Data for the task:
┌──

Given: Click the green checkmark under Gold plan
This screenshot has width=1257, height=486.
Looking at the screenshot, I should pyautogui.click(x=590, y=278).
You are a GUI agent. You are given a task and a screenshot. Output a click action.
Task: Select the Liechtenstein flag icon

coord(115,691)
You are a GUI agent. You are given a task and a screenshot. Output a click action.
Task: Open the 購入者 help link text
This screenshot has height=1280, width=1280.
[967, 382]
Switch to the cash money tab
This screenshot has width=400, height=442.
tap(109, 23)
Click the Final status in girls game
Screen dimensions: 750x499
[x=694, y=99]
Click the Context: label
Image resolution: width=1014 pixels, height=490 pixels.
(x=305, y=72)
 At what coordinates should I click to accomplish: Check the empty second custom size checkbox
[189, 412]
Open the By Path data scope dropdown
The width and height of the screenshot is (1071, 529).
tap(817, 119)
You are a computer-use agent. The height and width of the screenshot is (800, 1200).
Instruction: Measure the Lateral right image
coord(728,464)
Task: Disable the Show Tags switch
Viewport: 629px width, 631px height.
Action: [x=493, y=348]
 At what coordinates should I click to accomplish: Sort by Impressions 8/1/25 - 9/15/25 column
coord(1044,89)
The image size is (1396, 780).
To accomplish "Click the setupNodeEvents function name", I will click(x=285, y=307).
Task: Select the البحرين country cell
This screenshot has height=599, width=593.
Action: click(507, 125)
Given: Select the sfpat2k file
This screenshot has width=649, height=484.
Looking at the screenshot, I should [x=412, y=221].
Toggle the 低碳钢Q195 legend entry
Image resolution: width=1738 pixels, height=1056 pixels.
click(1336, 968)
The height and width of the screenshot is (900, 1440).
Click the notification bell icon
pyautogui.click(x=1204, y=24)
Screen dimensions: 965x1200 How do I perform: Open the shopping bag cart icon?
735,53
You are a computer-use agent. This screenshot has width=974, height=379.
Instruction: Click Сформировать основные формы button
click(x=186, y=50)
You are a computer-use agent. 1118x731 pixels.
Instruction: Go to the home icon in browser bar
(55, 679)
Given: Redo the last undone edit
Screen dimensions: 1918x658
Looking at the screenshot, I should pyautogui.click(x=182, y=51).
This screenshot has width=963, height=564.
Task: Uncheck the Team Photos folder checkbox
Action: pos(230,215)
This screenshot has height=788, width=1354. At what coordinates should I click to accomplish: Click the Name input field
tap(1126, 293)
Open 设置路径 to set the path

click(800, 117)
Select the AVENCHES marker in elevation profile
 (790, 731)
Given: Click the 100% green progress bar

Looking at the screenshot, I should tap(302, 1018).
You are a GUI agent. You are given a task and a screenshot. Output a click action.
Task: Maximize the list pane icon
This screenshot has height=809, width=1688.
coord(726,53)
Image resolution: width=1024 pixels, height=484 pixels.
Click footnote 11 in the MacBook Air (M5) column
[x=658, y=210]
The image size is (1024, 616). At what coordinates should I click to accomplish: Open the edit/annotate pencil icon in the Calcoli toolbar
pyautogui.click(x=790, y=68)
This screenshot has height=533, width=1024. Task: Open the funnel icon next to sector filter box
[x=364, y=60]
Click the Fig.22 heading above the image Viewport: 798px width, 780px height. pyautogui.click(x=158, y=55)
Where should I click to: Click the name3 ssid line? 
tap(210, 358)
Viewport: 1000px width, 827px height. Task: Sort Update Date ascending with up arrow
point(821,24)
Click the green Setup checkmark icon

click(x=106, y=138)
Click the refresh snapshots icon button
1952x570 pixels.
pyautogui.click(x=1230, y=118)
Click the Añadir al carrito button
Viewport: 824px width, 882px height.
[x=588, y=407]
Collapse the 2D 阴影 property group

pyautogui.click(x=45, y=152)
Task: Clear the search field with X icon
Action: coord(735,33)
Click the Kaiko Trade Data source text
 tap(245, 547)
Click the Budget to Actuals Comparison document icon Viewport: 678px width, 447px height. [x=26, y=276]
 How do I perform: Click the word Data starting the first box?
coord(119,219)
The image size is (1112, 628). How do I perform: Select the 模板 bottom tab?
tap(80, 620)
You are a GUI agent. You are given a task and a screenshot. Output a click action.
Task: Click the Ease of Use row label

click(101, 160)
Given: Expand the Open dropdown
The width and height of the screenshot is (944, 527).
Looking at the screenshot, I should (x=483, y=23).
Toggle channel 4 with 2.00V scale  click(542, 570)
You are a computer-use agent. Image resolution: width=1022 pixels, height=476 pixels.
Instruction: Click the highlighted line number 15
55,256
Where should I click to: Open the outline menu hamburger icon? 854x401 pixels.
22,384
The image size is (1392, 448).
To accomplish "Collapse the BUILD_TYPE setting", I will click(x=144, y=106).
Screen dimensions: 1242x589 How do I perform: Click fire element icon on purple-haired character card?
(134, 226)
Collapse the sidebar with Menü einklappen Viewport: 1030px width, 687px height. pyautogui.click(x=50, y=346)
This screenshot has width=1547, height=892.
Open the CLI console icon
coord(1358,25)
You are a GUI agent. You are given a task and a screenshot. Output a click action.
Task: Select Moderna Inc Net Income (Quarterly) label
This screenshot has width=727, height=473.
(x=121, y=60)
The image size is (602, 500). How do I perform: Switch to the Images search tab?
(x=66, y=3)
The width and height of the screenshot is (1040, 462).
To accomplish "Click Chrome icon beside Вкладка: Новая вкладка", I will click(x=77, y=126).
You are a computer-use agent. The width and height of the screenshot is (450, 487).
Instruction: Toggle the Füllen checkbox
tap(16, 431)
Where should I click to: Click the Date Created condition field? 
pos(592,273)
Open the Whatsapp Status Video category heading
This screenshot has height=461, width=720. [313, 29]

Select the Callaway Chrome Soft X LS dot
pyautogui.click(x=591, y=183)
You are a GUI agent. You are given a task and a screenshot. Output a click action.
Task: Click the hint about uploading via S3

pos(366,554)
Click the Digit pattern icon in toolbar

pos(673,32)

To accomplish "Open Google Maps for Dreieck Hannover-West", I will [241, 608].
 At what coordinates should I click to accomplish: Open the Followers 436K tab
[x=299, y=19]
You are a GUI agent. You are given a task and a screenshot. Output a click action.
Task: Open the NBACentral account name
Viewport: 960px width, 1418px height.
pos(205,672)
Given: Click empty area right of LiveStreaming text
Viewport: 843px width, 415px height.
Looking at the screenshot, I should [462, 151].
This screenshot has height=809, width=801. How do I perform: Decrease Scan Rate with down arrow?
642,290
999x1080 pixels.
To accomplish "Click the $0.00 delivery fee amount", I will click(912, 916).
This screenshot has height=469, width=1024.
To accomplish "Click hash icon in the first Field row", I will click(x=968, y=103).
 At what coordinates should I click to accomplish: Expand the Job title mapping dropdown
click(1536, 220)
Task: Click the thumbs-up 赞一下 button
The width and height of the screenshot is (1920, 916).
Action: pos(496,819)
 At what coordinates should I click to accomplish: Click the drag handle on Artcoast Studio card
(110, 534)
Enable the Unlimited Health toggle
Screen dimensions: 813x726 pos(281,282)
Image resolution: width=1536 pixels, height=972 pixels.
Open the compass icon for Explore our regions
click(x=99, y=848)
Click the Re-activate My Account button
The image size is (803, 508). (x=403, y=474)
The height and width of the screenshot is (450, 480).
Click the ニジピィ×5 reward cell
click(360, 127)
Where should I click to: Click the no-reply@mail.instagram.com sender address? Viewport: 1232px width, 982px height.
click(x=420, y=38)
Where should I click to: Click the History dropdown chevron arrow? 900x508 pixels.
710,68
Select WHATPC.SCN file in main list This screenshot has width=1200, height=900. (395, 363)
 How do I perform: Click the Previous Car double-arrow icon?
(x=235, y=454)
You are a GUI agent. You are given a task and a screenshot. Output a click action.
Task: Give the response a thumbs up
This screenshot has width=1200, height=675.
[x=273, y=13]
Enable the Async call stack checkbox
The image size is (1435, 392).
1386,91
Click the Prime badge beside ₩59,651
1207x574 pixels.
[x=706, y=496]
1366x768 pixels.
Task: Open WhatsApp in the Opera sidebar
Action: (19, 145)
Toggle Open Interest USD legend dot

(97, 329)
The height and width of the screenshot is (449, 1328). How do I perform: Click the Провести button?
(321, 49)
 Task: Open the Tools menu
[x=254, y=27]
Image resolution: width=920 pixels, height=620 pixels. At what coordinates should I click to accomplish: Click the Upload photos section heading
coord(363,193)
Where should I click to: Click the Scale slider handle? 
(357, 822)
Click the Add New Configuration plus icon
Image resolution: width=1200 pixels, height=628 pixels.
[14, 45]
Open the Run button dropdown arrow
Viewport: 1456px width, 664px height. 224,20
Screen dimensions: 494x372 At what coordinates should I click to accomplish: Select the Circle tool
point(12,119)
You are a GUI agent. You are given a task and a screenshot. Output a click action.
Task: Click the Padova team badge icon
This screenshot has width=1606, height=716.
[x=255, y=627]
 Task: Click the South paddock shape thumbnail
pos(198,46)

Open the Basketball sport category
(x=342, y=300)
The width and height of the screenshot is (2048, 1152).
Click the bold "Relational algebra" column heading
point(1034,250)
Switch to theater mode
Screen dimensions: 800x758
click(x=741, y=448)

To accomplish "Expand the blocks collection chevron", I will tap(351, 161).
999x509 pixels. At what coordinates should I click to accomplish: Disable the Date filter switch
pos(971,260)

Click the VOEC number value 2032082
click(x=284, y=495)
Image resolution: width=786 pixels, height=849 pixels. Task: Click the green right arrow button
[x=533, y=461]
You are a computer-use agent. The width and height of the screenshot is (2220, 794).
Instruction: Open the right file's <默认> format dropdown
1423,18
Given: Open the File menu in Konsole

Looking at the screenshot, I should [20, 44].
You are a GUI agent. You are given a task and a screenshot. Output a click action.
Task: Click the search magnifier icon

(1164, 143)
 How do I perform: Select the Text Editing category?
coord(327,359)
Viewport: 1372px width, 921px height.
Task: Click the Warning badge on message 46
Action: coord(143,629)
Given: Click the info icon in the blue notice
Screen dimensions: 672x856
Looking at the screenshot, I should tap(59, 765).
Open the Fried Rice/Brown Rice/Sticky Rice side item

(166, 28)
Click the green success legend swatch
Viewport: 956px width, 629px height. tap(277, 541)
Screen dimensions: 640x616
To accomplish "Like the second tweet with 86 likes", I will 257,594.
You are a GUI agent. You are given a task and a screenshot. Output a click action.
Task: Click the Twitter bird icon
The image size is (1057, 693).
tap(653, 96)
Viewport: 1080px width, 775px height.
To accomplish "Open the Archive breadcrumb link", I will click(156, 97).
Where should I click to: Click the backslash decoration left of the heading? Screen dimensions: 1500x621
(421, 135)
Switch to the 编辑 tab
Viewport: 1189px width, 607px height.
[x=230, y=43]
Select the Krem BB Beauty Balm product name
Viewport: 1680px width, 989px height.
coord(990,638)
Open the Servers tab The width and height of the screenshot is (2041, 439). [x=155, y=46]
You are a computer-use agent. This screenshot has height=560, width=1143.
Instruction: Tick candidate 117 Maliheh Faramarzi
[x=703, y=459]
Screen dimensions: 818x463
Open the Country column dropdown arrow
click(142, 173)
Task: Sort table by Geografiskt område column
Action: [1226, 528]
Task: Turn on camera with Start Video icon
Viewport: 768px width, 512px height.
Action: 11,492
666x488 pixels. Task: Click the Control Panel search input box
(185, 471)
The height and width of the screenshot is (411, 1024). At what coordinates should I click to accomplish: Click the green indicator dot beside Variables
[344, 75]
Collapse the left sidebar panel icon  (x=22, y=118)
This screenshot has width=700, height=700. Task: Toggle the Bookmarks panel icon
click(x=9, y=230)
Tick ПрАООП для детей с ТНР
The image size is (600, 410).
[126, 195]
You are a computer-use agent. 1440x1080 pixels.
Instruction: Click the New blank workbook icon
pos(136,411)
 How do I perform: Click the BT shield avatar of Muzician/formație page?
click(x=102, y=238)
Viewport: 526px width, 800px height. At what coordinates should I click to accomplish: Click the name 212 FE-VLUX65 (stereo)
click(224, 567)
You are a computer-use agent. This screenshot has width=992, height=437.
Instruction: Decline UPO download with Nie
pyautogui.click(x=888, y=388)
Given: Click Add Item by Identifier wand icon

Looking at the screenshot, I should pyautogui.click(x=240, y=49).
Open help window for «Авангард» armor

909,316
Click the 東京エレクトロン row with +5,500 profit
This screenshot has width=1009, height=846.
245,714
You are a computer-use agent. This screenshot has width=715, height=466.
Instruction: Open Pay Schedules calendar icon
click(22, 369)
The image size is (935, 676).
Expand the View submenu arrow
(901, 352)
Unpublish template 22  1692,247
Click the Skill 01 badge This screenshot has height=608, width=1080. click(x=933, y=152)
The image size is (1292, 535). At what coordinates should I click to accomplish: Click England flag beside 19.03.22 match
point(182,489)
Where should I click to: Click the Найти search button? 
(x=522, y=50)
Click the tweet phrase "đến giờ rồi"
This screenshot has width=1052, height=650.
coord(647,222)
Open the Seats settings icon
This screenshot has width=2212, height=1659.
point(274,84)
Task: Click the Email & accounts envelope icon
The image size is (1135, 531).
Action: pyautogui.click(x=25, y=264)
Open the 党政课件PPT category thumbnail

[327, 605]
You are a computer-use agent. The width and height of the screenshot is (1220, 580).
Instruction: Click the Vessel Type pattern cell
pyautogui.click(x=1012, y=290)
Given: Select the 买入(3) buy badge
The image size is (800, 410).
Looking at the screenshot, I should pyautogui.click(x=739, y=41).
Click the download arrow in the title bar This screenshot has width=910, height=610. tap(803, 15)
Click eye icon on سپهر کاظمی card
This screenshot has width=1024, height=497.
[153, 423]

└──

Task prompt:
In the data above, retype exactly and only the lines between the one holding "You are a computer-use agent. Image" and the one holding "The image size is (1392, 448).", inclusive.

Exercise output:
You are a computer-use agent. Image resolution: width=1022 pixels, height=476 pixels.
Instruction: Click the highlighted line number 15
55,256
Where should I click to: Open the outline menu hamburger icon? 854x401 pixels.
22,384
The image size is (1392, 448).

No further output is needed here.